**Page extract:**
* * *

24 April 2020
Angela Page: Large-scale sequencing initiatives around the globe are generating massive volumes of clinical genomic data that have the potential to inform research into human health and disease. But controlling access to these data is currently a cumbersome endeavor. Researchers must be properly authorized and their intended use must match the datasets’ consented use. The GA4GH Data Use and Researcher Identities Work Stream aims to create the standards required for efficient access control. The group has now released two standards that help streamline and automate this process: Data Use Ontology and GA4GH Passport Specification. For this episode, we’re speaking with the product leads of these independent deliverables, Melanie Courtot and Craig Voisin, about the challenges presented by data access control and the solutions they’re developing within their teams. Melanie is a coordinator for metadata standards and the archival infrastructure and technology team at EMBL-EBI. She got involved with GA4GH in 2016 and now co-leads development of the data use ontology standard. Craig is a software engineer at Google where he leads a team that provides federated access solutions across public clouds. He joined GA4GH in 2018 and co leads development of the GA4GH passport standards. Thank you both so much for speaking with us today.
Craig Voisin: Thank you very much
Melanie Courtot: It’s a pleasure to be here with you.
Angela Page: To get us started, what does the landscape of data access look like right now?
Melanie Courtot: So right now, unfortunately, the process to get access to data is really, really long. It takes between two to six weeks to actually retrieve the data you may be interested in. Once you have found the dataset you are interested in, you need to request access to the data from a Data Access Committee, which is the organization managing the access rights. It means You need first to identify and get approval from somebody in your institution with an institutional signing official and that person is the legal responsible for your usage of the datasets. Then you need to write a description for your project, and how you intend to use the data, agree to terms and condition, and this is all done manually in plain text at the moment.
Craig Voisin: Just to build on what Melanie was saying, there are multiple stages of data access that can be challenging. So one type of request is being able to discover what datasets are out there that are useful to apply to, especially when it takes two to six weeks to apply for a dataset, it’s very helpful to know should I spend the effort it takes to apply to these ten data sets or not? Should I focus down on these other ones? And then there’s another type of access which is, “I would like to have full read access, I’d like to be able to read the bytes, plug it into my analysis pipeline so that I can determine whether or not my hypothesis holds true for a particular variant or I’m trying to analyze, you know, a particular cohort to see what they have in common.” And so now I need full read access to the data, and this has the tightest data governance controls, especially because it could expose personally identifiable information like genome sequences. And once a researcher has applied for direct read access to the bytes, they’re even more hurdles to access it. Where do I need to go to even get a login to be able to access the data? Where’s the data located? What tools and protocols do I use to read it? None of these issues have anything to do with the data format or the data itself. They’re merely prerequisites to be able to access the data. So these are examples of different types of access, but there are even more flavors that are possible based on the institution or even the governing bodies across countries that have certain policies in place.

* * *

**Information shown:**
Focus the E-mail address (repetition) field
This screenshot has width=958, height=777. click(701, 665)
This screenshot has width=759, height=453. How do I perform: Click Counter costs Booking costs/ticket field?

* * *

**What the exercise asks:** In the interview on genomic data access, why does full read access to the data carry the tightest data governance controls? Answer in one to three sentences.

**Reply:** Full read access carries the tightest controls because it could expose personally identifiable information, such as genome sequences.